The objective is adding value to ECHO and other Humanitarian Operations with the support of 33 trained EU Aid Volunteers working within 19 hosting organizations in 12 Countries.
17 senior (more than 5 years of professional experience) and 16 junior (less than 5 years of professional experience) EU Aid Volunteers will be deployed in 12 countries (Bolivia, Burkina Faso, Burundi, Guatemala, Jordan, Lebanon, Mauritania, Mozambique, Nicaragua, Palestine, Peru, Tunisia).
The project aims also at building the capacities of local organizations in hosting volunteers, preventing emergencies and being prepared in case of disaster.
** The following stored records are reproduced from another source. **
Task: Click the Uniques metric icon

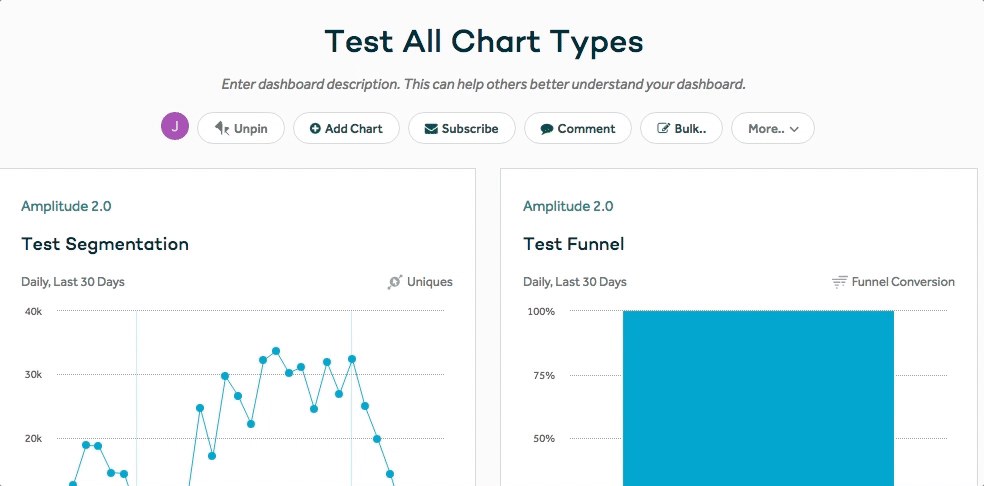Action: pyautogui.click(x=395, y=282)
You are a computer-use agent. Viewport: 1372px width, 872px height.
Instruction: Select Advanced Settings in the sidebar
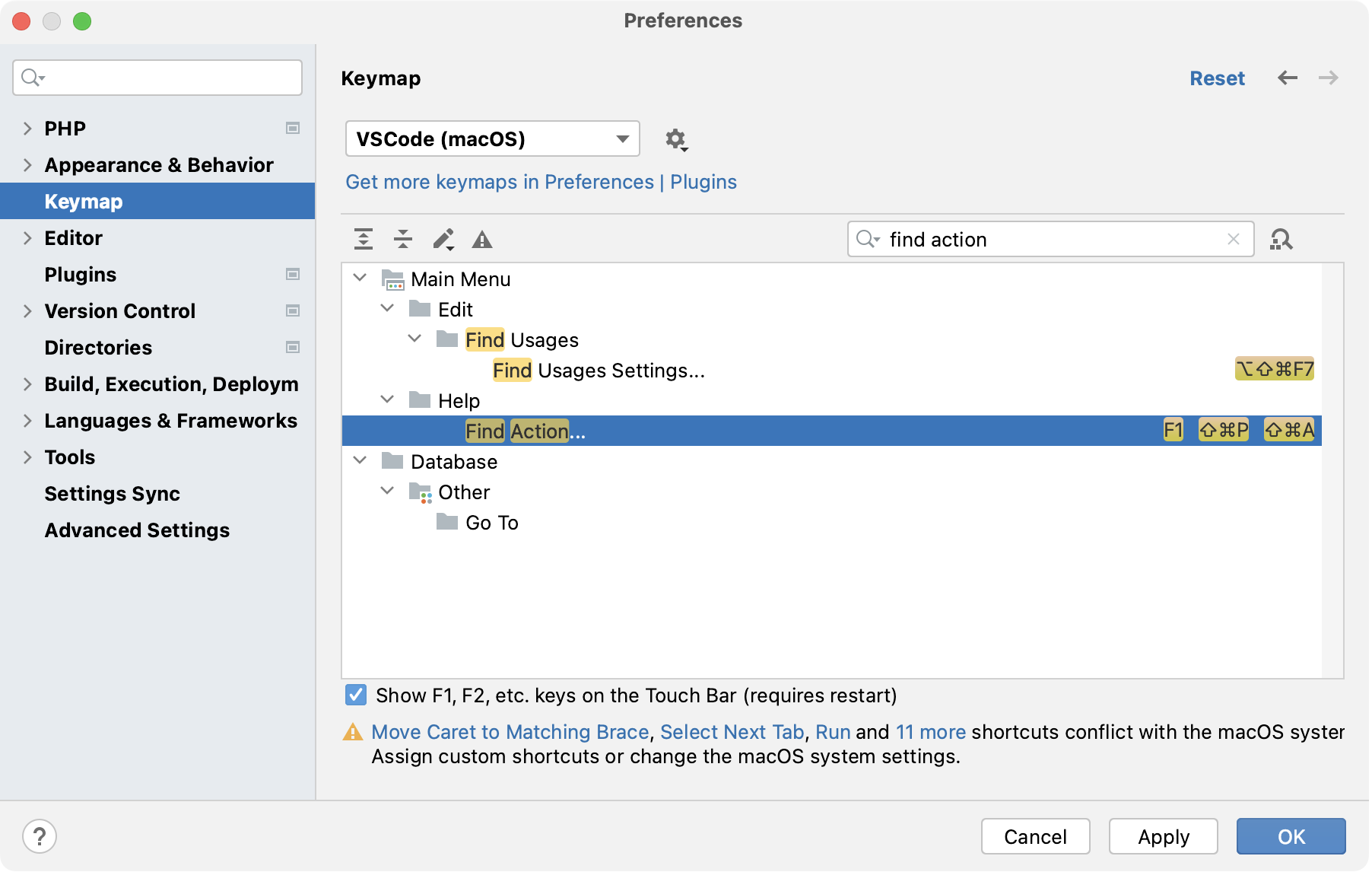(137, 530)
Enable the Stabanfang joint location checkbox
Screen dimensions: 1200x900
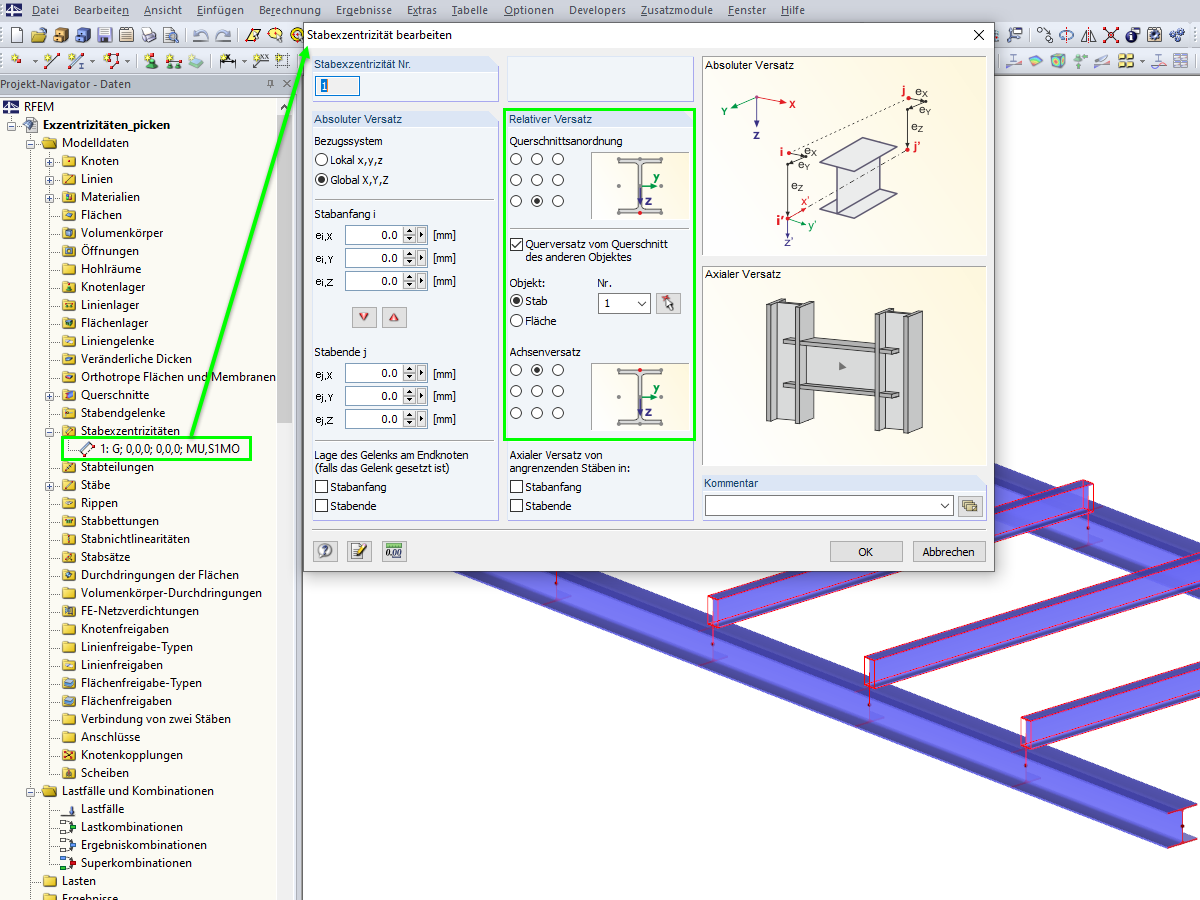[x=321, y=487]
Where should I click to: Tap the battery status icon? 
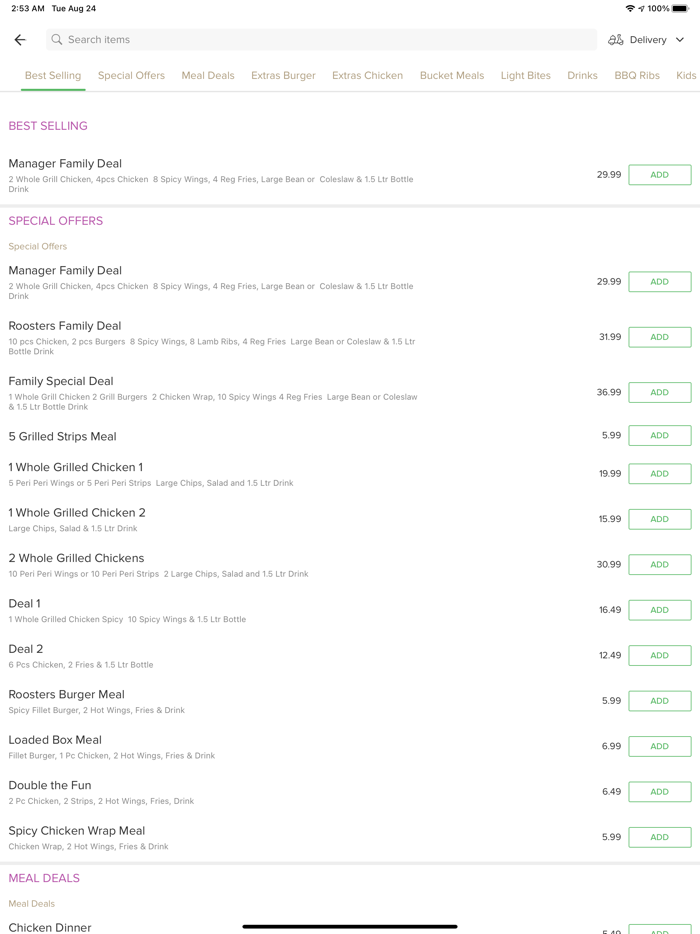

Moreover, Europeans and locals will work together to strengthen the resilience capacity of vulnerable communities in least developed and fragile countries.
More info about this project available here:
In the framework of this project GVC deploys 2 EU Aid Volunteers to Lebanon. To know more EUAV opportunities in this Country with GVC please consult this page: https://webgate.ec.europa.eu/echo/eu-aid-volunteers_en/gvc-gruppo-di-volontariato-civile_en Operational details & security context
Lebanon, a country of 4.4 million inhabitants, is a sharply divided nation whose fragile peace is routinely threatened by conflicts taking place across the Middle East.
Beyond the tensions that endure between its various religious and political factions, Lebanon also faces a number of humanitarian hurdles like an underdeveloped agricultural south, a growing refugee burden and spillover from the war in neighboring Syria.
In fact, Lebanon is hosting around 1.1 million Syrian refugees (including non–registered), 42 000 Palestinian refugees from Syria, 6 000 Iraqi refugees and nearly 450 000 refugees from Palestine. This makes it the highest per-capita concentration of refugees worldwide, where one person out of four is a refugee. Since the outbreak of the Syrian crisis in 2011, hundreds of thousands of refugees have crossed into Lebanon seeking safety and shelter, more than 75% of which are children and women. This influx has added strain on the country’s economy and infrastructure.
The pressure is felt in all sectors including education, health, housing, water and electricity supply. As time goes by, competition for jobs and resources is also fueling tensions in certain areas between Lebanese host communities and Syrian refugees. Security along the border areas, particularly in Akkar and the northern Bekaa Valley, make humanitarian access and the delivery of assistance very challenging. The fighting in Arsal in August 2014 was a turning point. It led to a much more restrictive policy and crystallised tensions between Lebanese and Syrian refugees. Lebanon is in an earthquake zone, but there have been no damaging tremors in recent years.
The security situation in Lebanon is unpredictable. Driving standards are poor and the accident rate is quiet high.
In view of the situation in Lebanon in terms of security, all the necessary instructions and security manuals and rules will be given to the EU Aid Volunteer.
The EU Aid Volunteer will be hosted by GVC Lebanon, responsible of coordination and implementation of activities at national level. The EU Aid Volunteer will also work in direct coordination with local implementing partners aiming to building local community resilience to disasters.
We uphold the Humanitarian Principles: humanity, neutrality, impartiality and independency.
We affirmatively engage the most vulnerable communities.